Was ist denn für einen kleinen Rechner zum Arbeiten im Browser oder in Office und zum Bearbeiten von Bildern sinnvoll? 
Ist der neue Aldi-PC generell eine gute Wahl oder doch eher überqualifiziert? Macht ein Skylake für diese Ansprüche Sinn? 
Vielleicht sogar ein kleines Gehäuse für den Schreibtisch?
Vor allem bezüglich Grafikkarte sollte es etwas sein, was im "Notfall" auch mal ein Spiel oder eine Video-Renderung packt ^^ 

MfG Golgo


----------



## Herbboy (25. November 2015)

Da musst du dich schon entscheiden, was nun genau sein muss und was nicht   was für Daten hat der Aldi-PC denn? Was willst du ausgeben?

Skylake per se macht keinen "Sinn", weil die CPUs nicht stärker als gleichteure 1150-CPUs (Haswell) sind bzw. wenn sie besser sind, dann auch teurer. D.h. ob Haswell oder Skylake is an sich egal. Guckst du zB hier Intel Core i5-6500, 5675C und 4690 im Test (Seite 2) - ComputerBase unwandlung von RAW-Bildern bei Photoshop. Der i5-6600K ist da 5 Sekunden schneller als ein i5-4690, und beide haben 3,5GHz Takt bzw. 3,9GHz im Turbo. Der Skylake kostet dabei dafür etwas mehr (auch mehr als der übertaktbare i5-4690K)...   Der i5-4690 ist wiederum sogar 20 Sekunden schneller als der i5-6500, welcher einen Takt von 3,2GHz (3,6 GHz Turbo) hat - das deutet darauf hin, dass es am Takt liegt. Und wenn man das wiederum beachtet, dann wäre der i5-4460 wohl genau so weit weg vom i5-6500 wie es der i5-4690 vom i5-6600 ist. Für den i5-4460 zahlst du aber nur 190€, für den i5-6500 aber 210€. 

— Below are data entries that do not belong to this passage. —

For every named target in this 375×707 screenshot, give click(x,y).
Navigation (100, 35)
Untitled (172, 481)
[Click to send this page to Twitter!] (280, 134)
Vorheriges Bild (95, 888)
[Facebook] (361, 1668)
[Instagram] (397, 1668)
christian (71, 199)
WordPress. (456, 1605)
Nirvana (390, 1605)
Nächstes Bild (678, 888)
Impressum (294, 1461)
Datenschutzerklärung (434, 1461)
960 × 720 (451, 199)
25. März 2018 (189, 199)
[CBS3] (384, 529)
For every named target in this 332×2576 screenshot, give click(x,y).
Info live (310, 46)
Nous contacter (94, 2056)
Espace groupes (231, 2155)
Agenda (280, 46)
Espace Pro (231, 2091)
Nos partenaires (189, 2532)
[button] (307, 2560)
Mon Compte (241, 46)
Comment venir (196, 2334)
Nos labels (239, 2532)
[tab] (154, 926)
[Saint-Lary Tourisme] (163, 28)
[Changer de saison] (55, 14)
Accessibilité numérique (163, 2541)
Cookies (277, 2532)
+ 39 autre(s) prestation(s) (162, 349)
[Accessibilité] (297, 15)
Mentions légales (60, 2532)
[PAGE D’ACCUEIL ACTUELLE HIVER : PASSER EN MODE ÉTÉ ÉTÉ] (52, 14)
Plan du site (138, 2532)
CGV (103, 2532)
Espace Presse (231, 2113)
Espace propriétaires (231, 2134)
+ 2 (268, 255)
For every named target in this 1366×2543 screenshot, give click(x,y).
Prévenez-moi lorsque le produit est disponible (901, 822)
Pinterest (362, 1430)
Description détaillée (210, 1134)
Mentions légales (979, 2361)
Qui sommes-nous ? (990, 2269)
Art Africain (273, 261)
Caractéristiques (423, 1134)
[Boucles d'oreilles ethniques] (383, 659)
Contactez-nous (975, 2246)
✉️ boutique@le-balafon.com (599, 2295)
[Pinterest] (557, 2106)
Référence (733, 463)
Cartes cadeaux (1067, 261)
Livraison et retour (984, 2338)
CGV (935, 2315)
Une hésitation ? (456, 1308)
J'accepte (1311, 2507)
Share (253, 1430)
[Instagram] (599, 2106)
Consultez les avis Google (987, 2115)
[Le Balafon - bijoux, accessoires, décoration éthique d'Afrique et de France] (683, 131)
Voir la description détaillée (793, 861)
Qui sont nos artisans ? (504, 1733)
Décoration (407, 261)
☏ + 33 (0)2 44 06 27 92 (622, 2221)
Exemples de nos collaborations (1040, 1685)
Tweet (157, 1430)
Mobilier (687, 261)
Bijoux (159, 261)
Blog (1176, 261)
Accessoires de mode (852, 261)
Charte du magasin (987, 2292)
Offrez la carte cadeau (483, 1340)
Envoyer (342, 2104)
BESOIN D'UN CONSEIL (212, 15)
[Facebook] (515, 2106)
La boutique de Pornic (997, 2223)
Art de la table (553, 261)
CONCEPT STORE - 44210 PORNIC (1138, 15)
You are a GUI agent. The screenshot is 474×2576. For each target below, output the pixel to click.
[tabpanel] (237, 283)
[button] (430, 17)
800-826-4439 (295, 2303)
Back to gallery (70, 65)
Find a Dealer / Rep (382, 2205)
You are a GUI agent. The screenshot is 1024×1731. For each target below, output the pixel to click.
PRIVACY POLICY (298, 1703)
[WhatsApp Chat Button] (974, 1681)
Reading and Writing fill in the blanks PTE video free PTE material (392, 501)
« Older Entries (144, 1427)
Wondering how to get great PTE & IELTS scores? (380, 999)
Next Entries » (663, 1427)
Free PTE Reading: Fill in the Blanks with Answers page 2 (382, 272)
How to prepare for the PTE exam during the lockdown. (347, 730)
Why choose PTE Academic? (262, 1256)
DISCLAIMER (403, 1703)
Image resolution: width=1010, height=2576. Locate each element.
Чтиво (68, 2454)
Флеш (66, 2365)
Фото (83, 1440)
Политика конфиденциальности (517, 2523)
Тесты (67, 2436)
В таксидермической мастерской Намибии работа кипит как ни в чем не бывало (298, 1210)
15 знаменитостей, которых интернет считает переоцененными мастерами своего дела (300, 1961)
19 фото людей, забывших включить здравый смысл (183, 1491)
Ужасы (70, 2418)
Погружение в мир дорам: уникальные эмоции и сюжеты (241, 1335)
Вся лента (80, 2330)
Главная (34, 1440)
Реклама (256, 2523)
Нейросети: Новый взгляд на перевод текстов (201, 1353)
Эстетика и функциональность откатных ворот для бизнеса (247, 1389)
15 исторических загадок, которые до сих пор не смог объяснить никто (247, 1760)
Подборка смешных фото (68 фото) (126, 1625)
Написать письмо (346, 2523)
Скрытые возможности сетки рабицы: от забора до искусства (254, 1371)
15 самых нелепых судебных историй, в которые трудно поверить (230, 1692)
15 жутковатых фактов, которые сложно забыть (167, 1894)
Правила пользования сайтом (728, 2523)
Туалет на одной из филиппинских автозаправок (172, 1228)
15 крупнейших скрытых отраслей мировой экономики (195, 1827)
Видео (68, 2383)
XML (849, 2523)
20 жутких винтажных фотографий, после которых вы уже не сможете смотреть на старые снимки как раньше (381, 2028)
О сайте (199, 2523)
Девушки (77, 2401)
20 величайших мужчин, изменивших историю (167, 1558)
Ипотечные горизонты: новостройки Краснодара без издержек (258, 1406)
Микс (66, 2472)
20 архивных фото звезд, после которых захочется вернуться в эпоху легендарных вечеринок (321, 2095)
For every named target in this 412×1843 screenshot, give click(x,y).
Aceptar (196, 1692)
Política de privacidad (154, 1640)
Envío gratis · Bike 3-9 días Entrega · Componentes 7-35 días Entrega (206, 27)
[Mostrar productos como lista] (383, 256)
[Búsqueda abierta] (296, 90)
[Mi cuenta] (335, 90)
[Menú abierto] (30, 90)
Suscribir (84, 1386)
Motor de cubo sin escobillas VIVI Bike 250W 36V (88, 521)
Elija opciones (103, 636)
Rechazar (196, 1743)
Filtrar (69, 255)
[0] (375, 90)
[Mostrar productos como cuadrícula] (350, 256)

Das heißt in dem Fall an sich wäre Haswell sogar "besser" bei Preis-Leistung. Wenn du Dir wiederum in dem Test ALLE Anwendungen anzeigen lässt, siehst du, dass die Core i5 Haswell/Skylake innerhalb von 10% liegen - d.h. auch dann "lohnt" sich Skylake an sich nicht. Von den core i3, die sicher für dich reichen würden, gibt es leider noch keine Tests, hab jedenfalls keine guten gefunden, aber wird es ähnlich sein. Der billigste i3 Skylake kostet 130€ aufwärts, bei Haswell sind es 115€.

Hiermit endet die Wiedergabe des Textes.